EXCERTO »
((

Apesar de dizer, em vários momentos, que era solidário a quem sofreu de alguma forma com a Covid-19 e reforçar a importância das medidas preventivas, que incluem evitar aglomerações e contato físico, Gusttavo Lima mostrou ser adepto do “faça o que eu digo, mas não faça o que eu faço”. Abraçou efusivamente quase todas as pessoas que subiram ao palco, incluindo artistas, o locutor Cuiabano Lima e integrantes da organização da Festa do Peão de Barretos, como o presidente do clube Os Independentes, Jerônimo Muzetti, claramente do grupo de risco por conta da idade. Além disso, ninguém que aparecia na frente das câmeras usava máscara – em outras lives, por exemplo, músicos que não faziam vocal de apoio passaram o tempo quase todo com o rosto coberto. Ao ouvir o cantor Felipe Araújo contar que teve coronavírus, Gusttavo chegou a fazer uma brincadeira, emendando em seguida que se tratava de um assunto sério e dando a entender que ao menos parte dos envolvidos na live havia feito testes para detectar a doença.

))

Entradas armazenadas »

((

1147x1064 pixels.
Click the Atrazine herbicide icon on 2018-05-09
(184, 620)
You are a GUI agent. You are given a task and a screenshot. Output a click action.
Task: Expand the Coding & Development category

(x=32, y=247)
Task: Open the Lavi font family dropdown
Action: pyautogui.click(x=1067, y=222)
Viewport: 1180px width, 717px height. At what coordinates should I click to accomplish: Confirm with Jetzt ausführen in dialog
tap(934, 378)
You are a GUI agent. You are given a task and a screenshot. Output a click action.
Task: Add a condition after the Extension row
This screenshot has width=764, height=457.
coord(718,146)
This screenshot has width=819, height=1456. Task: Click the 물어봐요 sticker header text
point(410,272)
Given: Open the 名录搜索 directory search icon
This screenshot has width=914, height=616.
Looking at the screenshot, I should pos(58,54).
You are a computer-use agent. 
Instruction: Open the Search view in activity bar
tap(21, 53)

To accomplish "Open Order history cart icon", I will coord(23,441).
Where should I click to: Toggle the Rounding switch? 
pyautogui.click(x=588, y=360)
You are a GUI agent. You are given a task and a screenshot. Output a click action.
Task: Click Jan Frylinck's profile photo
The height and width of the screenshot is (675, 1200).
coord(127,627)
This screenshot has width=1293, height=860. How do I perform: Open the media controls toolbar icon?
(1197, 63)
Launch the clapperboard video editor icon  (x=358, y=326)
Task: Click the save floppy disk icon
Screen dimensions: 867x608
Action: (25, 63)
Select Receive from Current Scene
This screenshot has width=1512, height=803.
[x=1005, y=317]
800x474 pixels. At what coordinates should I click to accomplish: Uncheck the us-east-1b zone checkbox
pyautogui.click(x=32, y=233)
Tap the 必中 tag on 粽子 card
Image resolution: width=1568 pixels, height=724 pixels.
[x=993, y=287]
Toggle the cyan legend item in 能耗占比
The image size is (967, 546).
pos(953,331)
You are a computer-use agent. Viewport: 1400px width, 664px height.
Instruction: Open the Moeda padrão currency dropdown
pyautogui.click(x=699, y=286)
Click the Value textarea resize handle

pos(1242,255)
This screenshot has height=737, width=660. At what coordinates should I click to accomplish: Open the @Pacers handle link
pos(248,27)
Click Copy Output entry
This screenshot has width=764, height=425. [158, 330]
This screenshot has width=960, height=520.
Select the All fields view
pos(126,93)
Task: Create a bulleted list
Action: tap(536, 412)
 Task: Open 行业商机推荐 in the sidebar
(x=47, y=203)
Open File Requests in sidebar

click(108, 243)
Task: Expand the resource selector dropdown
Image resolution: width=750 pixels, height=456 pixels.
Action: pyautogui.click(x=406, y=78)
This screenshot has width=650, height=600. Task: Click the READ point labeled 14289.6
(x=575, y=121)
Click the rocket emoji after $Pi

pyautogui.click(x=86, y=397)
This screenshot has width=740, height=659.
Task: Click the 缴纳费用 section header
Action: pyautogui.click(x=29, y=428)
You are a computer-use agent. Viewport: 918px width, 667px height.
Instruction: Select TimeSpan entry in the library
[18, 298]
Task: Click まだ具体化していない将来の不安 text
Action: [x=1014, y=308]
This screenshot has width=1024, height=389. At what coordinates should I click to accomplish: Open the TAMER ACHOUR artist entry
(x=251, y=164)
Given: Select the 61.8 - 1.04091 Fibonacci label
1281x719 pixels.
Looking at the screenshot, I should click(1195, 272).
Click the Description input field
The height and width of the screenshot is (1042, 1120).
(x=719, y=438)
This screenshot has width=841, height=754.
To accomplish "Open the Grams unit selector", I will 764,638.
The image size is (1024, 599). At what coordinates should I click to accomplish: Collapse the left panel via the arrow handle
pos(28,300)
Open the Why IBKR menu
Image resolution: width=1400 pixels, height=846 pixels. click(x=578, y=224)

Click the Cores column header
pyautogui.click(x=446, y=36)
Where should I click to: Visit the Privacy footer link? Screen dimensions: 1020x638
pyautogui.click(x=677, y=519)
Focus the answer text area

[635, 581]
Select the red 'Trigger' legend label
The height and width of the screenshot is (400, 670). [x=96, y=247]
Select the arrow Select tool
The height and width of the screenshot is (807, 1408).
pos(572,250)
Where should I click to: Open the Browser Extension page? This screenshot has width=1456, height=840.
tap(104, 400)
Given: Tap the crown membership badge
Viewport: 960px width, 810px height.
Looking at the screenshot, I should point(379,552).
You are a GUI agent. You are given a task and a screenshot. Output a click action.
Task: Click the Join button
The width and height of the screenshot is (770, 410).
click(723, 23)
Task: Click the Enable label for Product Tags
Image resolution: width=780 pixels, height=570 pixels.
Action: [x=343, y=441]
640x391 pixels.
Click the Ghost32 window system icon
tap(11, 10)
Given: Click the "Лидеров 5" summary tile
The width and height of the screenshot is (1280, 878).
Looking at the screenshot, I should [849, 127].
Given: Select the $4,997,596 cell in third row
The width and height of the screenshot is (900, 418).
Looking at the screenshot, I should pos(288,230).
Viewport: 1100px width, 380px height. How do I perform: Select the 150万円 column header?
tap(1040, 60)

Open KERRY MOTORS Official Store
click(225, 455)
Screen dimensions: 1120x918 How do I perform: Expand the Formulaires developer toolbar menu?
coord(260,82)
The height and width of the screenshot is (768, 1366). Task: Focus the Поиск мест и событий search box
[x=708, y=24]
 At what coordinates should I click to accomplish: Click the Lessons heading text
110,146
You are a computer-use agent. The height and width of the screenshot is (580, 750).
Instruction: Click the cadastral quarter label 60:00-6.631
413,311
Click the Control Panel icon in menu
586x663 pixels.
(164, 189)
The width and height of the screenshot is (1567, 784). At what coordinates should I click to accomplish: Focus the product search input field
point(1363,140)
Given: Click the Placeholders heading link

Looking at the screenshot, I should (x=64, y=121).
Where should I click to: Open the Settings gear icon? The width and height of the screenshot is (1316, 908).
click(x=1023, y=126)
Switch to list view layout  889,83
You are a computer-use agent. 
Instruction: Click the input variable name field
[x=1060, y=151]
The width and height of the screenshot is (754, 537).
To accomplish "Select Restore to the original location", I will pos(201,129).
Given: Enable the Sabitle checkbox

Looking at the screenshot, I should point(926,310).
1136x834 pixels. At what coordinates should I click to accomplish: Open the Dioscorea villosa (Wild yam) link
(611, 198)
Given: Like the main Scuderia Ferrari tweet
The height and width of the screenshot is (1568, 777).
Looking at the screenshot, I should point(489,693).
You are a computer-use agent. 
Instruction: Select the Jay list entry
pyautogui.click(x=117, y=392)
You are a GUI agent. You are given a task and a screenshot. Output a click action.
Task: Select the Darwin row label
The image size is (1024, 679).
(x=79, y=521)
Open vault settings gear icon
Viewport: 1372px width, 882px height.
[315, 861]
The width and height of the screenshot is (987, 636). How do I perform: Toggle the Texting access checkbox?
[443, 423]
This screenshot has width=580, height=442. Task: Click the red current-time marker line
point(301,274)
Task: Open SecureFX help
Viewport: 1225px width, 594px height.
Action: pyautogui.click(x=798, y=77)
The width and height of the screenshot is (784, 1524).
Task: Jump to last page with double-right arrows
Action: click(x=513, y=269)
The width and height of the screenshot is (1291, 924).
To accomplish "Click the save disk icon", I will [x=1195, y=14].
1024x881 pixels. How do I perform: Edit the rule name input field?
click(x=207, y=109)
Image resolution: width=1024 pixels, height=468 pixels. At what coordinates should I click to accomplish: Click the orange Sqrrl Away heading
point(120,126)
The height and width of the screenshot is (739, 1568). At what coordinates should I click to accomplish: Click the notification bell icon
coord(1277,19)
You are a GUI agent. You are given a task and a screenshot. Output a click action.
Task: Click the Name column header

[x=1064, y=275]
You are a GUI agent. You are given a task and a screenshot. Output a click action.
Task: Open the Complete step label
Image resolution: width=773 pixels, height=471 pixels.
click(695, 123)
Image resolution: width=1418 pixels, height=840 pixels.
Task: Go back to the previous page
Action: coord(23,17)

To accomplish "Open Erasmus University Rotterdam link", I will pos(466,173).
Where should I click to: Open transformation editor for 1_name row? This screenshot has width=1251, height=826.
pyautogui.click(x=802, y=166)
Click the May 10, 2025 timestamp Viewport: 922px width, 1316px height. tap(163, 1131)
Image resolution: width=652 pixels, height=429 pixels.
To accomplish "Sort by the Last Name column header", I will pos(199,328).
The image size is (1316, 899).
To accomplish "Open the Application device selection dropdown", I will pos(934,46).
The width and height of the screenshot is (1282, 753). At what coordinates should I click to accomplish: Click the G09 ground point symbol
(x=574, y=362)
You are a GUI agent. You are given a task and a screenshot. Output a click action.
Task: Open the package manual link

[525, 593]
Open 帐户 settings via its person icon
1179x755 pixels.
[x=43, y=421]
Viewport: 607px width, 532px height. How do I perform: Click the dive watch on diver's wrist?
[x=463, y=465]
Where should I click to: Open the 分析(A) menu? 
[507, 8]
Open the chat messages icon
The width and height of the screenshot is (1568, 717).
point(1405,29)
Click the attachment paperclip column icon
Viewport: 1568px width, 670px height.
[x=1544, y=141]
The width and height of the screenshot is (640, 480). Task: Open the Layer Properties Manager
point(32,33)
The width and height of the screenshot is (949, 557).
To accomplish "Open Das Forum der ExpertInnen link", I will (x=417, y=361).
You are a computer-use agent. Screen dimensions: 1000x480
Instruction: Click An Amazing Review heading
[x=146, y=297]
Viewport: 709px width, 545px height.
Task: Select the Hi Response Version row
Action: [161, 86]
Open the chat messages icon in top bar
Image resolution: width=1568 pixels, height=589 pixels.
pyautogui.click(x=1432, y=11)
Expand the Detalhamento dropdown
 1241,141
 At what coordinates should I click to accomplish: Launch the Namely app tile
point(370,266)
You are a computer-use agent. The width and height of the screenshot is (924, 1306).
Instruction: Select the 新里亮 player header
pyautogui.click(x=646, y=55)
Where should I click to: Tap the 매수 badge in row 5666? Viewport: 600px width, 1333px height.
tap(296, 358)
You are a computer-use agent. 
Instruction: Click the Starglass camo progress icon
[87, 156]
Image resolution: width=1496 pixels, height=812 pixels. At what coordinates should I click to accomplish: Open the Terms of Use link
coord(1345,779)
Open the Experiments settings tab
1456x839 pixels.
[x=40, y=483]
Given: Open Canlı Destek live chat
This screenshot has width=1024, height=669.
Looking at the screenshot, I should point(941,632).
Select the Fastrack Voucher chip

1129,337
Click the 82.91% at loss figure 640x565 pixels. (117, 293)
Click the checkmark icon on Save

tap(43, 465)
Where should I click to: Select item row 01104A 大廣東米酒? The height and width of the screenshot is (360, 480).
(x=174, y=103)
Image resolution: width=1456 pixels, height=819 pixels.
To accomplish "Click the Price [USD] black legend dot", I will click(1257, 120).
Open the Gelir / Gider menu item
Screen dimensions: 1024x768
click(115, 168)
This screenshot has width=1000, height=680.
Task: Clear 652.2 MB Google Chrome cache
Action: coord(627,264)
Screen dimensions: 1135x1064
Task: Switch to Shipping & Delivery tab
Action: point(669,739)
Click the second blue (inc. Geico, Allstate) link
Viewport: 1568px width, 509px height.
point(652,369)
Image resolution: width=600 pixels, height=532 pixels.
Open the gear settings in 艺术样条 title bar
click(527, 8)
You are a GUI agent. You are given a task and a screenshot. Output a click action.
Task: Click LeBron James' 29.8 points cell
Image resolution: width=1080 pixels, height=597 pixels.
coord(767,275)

))

APLIQUE A LEITURA »
• 1. Reescreva de forma mais concisa o parágrafo do excerto sobre a live de Gusttavo Lima que começa com "Apesar de dizer", preservando seus fatos principais.
• 2. Segundo o excerto sobre a live de Gusttavo Lima, quem é o presidente do clube Os Independentes?
• 3. Dê prosseguimento ao excerto sobre a live de Gusttavo Lima, escrevendo a partir da última frase apresentada.

RESULTADOS POR TAREFA »
• 1. Embora se declarasse solidário a quem sofreu com a Covid-19 e reforçasse a importância das medidas preventivas, Gusttavo Lima agiu de modo contrário. Abraçou efusivamente quase todos os que subiram ao palco, inclusive Jerônimo Muzetti, presidente do clube Os Independentes e integrante do grupo de risco pela idade. Ninguém diante das câmeras usava máscara. Ao ouvir Felipe Araújo contar que teve coronavírus, o cantor fez uma brincadeira e depois disse que o assunto era sério, dando a entender que ao menos parte dos envolvidos fizera testes.

• 2. Jerônimo Muzetti.

• 3.
Mas a grande demonstração de estranheza ainda estava por vir. Depois de Pedro Miguel Muzetti, filho de Jerônimo e diretor artístico do grupo Os Independentes, ser chamado ao palco junto com o pai, para que falassem da importância da festa, ressaltando as peculiaridades do momento difícil vivido no mundo em função da Covid-19 e aproveitando para anunciar Gusttavo Lima como embaixador do evento em 2021, foi exibido um vídeo enviado pelo presidente do Brasil, que desde os primeiros casos da doença se mostrou contrário isolamento social e ao “lockdown” para conter a disseminação do coronavírus. Em seu breve discurso, ele lamentava não estar lá e prometia desfilar a cavalo no próximo ano. Organizadores do evento, o locutor e a maioria dos artistas no palco fizeram questão de aplaudir ao fim do vídeo, mas Gusttavo foi além e soltou a frase: “Tamo junto. Abraço, presidente”.
Tanto Gusttavo quanto alguns dos convidados perderam grandes chances de ficarem calados ao fazerem comentários machistas e de duplo sentido, que não tinham a menor graça, mas provocavam risadas entre eles. Gusttavo, pelo visto, não aprendeu nada com as polêmicas em que se envolveu por causa de atitudes machistas. A mesma live do artista que gerou investigação do Conar por causa do consumo indiscriminado de bebidas alcoólicas, por exemplo, também foi duramente criticada em função de frases infelizes ditas por ele. Mas a grande pérola machista da noite saiu em uma dobradinha entre Gusttavo e Cuiabano. O apresentador falava do número de cavalos do motor da caminhonete de luxo que será dada como prêmio ao peão vencedor da prova de montaria em touro, quando o cantor perguntou se não havia éguas também. A resposta foi daquelas que a gente franze a testa e até volta um pedaço do vídeo, achando que não ouviu direito. “É só ganhar uma picape dessas que as éguas vêm todas atrás”, disse Cuiabano.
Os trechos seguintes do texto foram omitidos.